I get it from my mama (and my papa).

It has always been easy for me to see the selflessness in my mother. It took me too many years to see it in my dad as well. But they both have it, they both live it, they both give. And give. And givveeeee. That’s what they do. That’s what I was raised to do. In a lifetime where I have little to hang on to from both of my parents (other than this sweet DNA of mine), this personality trait has now skyrocketed to new levels and sentimentalities. I am my parents. And also my own personal psychologist, analyst, cheerleader, and bully. Believe me, I see the issues in the way I have chosen to navigate my personal relationships. To root my happiness in creating it for others, to build people up while I’m still here scratching my head staring at the maps of my own foundation, to try to fill other’s cups when mine is teetering on empty pretty much all. of. the. time.
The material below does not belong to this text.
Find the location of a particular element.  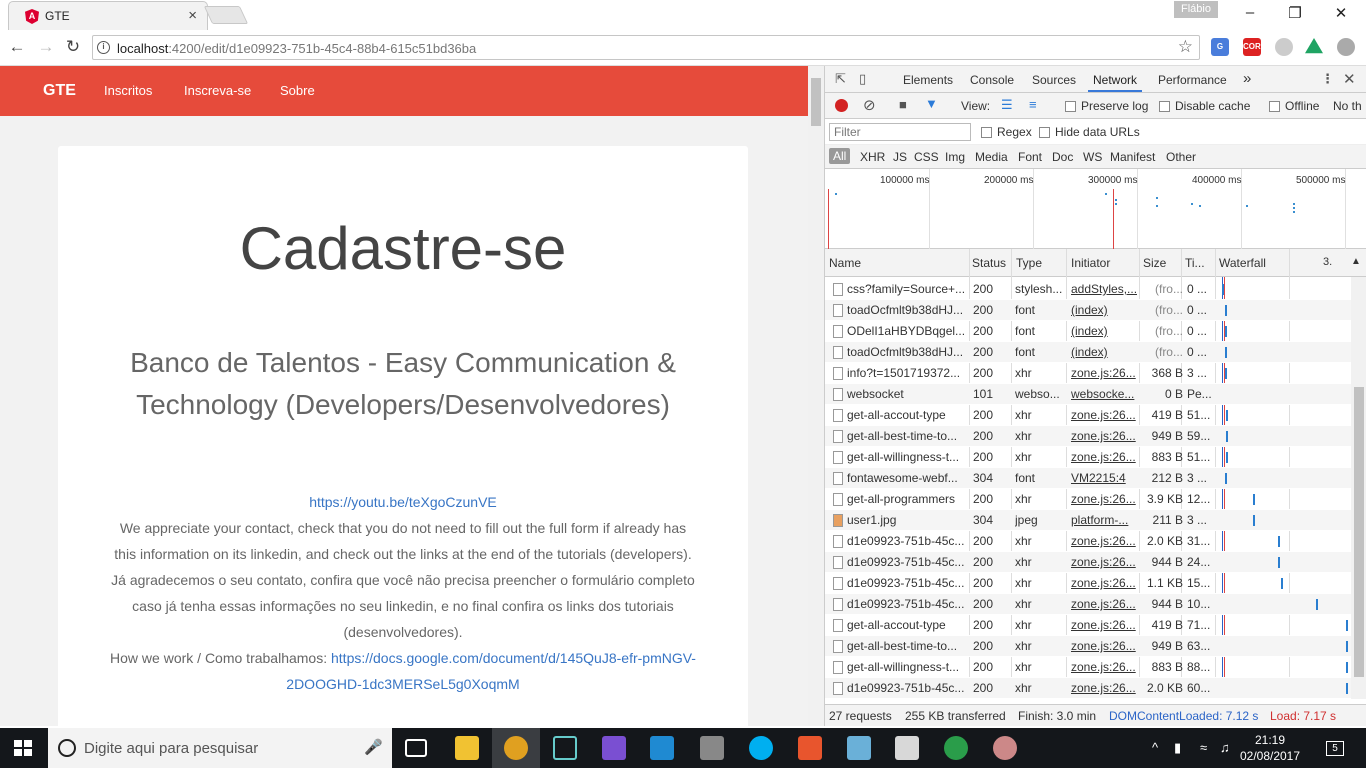

request-name: websocket is located at coordinates (906, 394).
But, it’s me. And though “but” is normally used for excuses I don’t have one. Sure, I could stop being so kind to people. That might help this earthquake of a disruption I’ve felt over the past couple of weeks. I could stop caring, stop investing, stop getting to the root of other people’s things to help them grow. But that isn’t me. In the way we all strive for the things we want and when we want them badly enough we accept any and all consequences, I’ll take it. I couldn’t really find the reason I wrote this. Mostly I just want all y’all ones and three through nines to be gentle. To know that there is a two out there rooting for you, wanting you to see your worth, loving you unconditionally. And that there’s a two out there that needs you, too. That doesn’t know how to ask for it because they don’t understand that they have to. That needs more support than they’re currently given and maybe it comes in the form of “how was your day” and “are you feeling happy” and probably in mashed potatoes, too.